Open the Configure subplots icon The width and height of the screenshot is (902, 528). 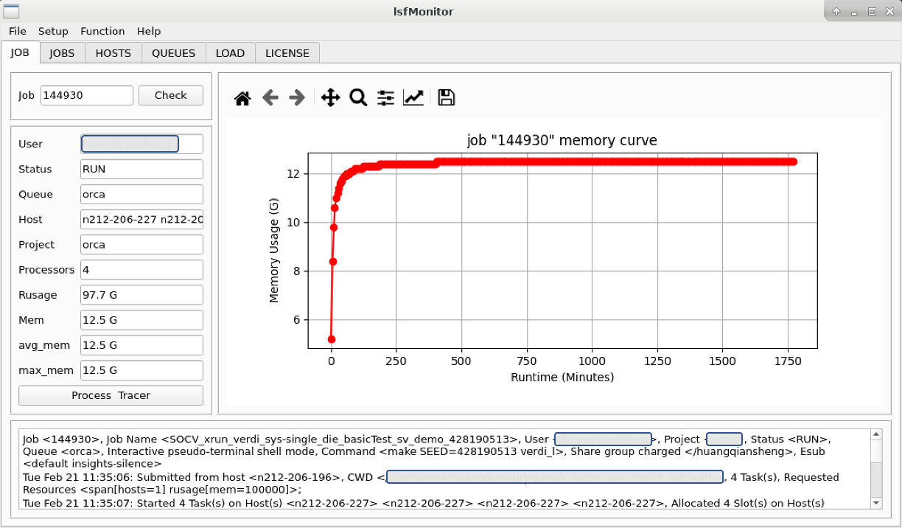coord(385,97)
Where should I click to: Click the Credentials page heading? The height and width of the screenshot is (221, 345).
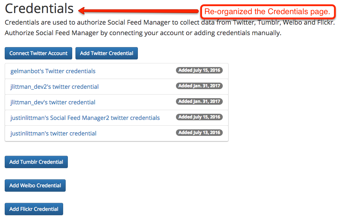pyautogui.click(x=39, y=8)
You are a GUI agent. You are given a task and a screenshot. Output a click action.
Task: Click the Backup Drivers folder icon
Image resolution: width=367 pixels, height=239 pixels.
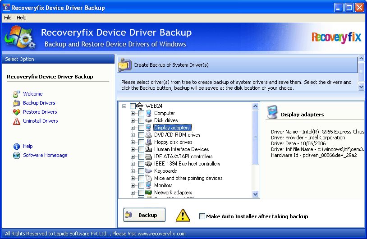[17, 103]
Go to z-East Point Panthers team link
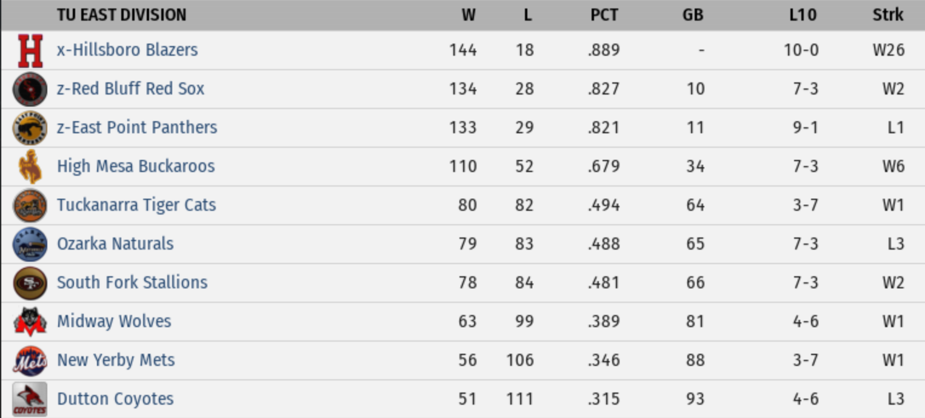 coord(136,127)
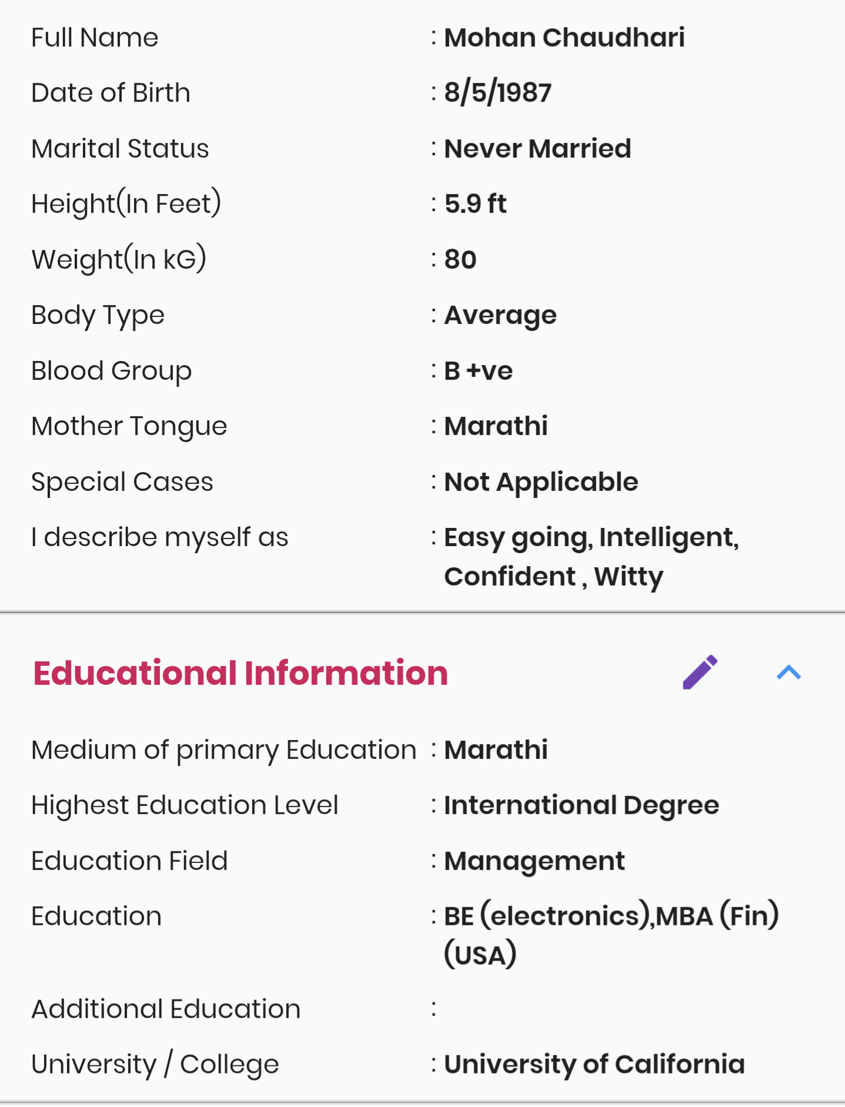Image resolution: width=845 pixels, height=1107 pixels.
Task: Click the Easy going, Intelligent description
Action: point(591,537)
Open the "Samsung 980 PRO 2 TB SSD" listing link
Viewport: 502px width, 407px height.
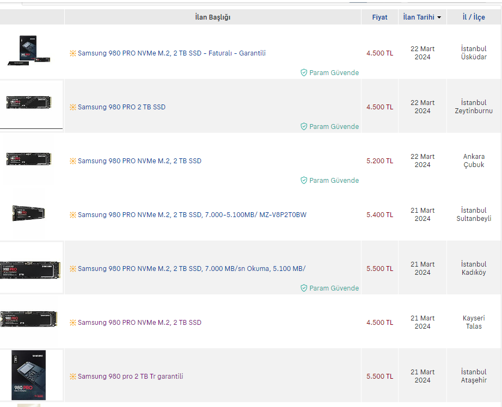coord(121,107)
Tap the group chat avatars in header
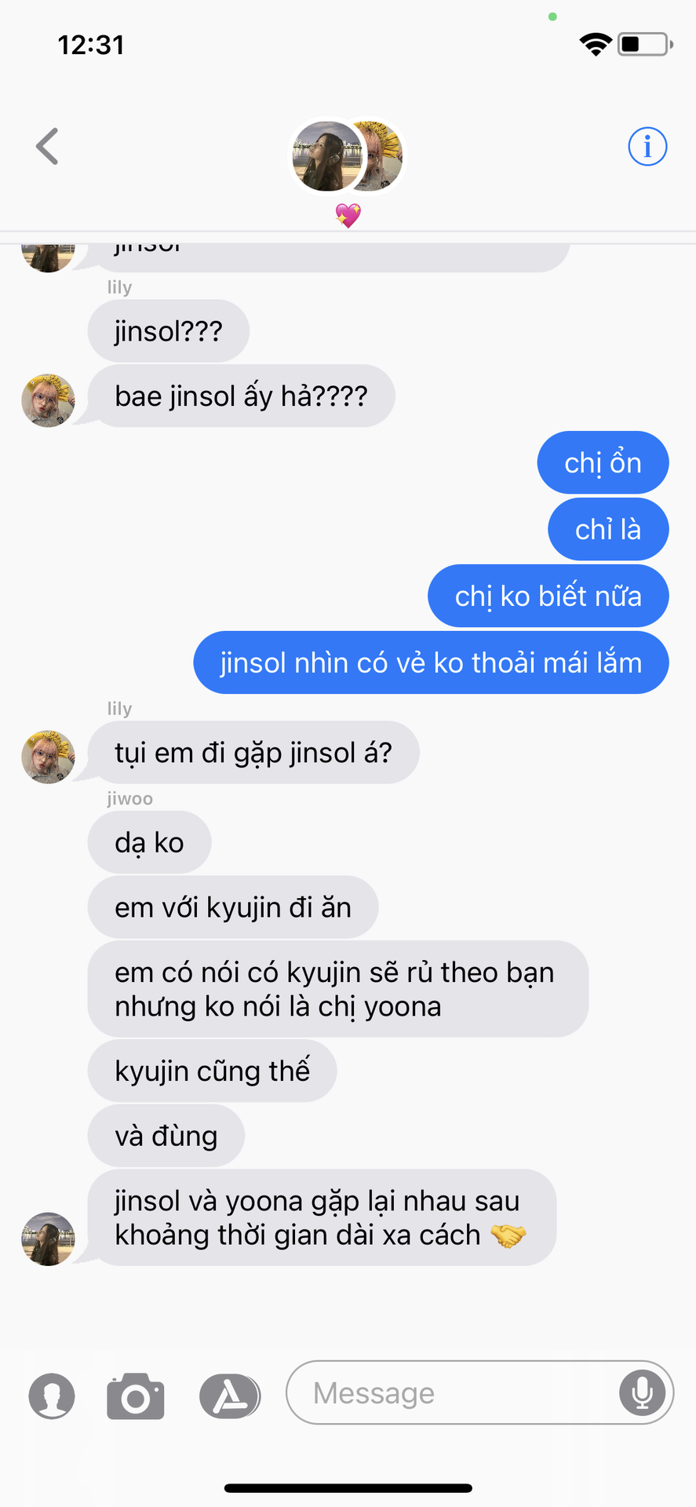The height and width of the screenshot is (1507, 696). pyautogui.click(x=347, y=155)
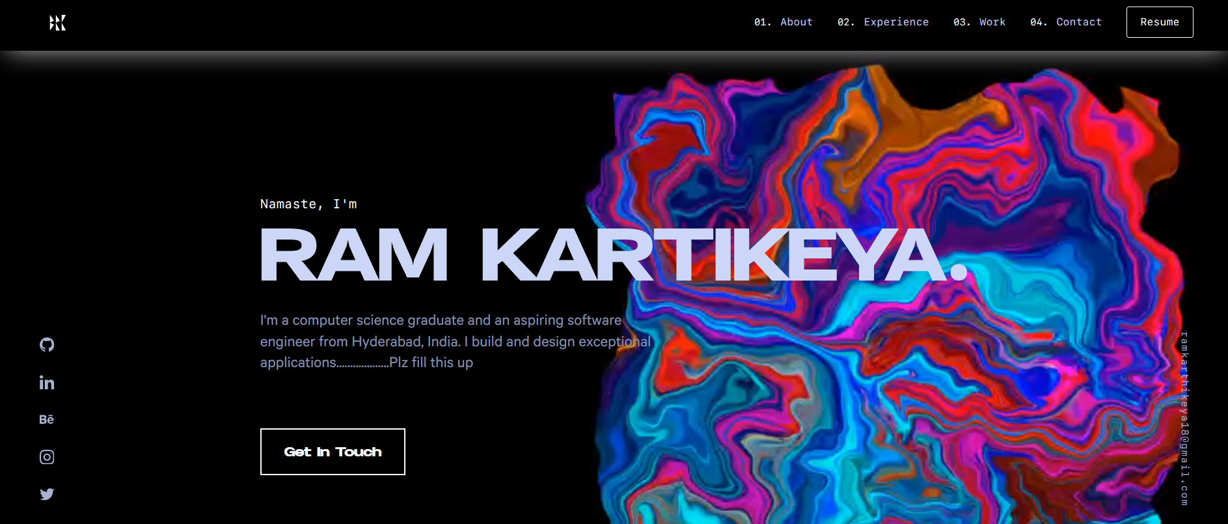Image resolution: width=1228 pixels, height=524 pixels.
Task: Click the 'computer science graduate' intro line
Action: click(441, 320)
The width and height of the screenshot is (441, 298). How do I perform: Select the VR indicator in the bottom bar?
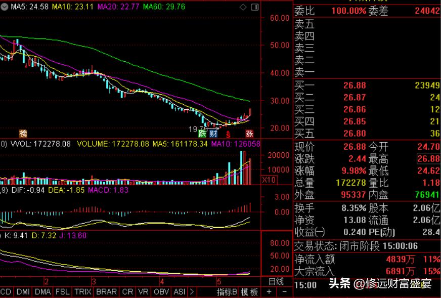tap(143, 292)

----------------------------------------

Rewrite the data from the line with "Where should I" through the end, switching "Backup Drivers" to "Network Drivers" and leaving everything else as it is. Omit the pictures from your answer.

Where should I click to: Click the Credentials page heading? The height and width of the screenshot is (221, 345).
pyautogui.click(x=39, y=8)
You are a GUI agent. You are given a task and a screenshot. Output a click action.
Task: Click the Network Drivers folder icon
Image resolution: width=367 pixels, height=239 pixels.
[17, 103]
Go to z-East Point Panthers team link
 coord(136,127)
Image resolution: width=845 pixels, height=1107 pixels.
Task: Click the Easy going, Intelligent description
Action: point(591,537)
Open the "Samsung 980 PRO 2 TB SSD" listing link
Viewport: 502px width, 407px height.
coord(121,107)
Tap the group chat avatars in header
The height and width of the screenshot is (1507, 696). pyautogui.click(x=347, y=155)
Image resolution: width=1228 pixels, height=524 pixels.
Task: Click the 'computer science graduate' intro line
Action: click(441, 320)
The width and height of the screenshot is (441, 298). How do I perform: Select the VR indicator in the bottom bar?
tap(143, 292)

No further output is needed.